> **AIM OF THE TASK**
Extract from the material below, word for word, every line from the line containing "Click the 25Apr date axis label" up to and including the line containing "Action: pyautogui.click(x=645, y=92)".

> **EXTRACTED DATA**

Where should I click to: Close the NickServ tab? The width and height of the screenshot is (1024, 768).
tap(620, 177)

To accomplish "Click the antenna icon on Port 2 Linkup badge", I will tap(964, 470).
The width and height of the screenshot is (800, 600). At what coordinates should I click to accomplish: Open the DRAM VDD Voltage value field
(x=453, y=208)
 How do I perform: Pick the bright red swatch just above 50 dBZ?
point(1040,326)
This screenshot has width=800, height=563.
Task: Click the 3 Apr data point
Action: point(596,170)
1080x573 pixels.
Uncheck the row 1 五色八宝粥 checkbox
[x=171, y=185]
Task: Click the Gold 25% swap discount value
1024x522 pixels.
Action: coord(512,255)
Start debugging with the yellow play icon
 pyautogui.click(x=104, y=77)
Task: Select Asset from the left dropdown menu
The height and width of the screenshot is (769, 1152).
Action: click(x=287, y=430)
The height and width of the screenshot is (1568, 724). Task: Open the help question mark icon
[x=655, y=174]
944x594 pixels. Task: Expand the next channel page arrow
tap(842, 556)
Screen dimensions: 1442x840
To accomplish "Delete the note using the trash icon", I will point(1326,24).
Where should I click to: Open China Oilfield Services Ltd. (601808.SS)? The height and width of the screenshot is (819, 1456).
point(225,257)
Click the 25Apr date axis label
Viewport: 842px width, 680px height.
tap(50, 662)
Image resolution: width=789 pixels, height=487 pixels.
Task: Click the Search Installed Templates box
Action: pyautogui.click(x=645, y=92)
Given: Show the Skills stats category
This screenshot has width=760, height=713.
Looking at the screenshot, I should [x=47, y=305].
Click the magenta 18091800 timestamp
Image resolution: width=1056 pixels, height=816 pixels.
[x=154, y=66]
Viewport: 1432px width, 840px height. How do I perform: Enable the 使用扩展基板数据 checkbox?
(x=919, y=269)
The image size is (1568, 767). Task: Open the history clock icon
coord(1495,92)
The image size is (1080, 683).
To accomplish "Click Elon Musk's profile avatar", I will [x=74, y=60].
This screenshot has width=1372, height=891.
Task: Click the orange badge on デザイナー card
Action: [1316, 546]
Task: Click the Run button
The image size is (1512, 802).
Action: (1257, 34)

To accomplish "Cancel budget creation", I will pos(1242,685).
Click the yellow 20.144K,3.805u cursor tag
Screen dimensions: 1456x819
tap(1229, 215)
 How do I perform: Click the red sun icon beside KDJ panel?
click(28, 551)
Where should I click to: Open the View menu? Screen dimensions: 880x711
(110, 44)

> **SOLUTION TO THIS EXERCISE**
Click the 25Apr date axis label
Viewport: 842px width, 680px height.
tap(50, 662)
Image resolution: width=789 pixels, height=487 pixels.
Task: Click the Search Installed Templates box
Action: pyautogui.click(x=645, y=92)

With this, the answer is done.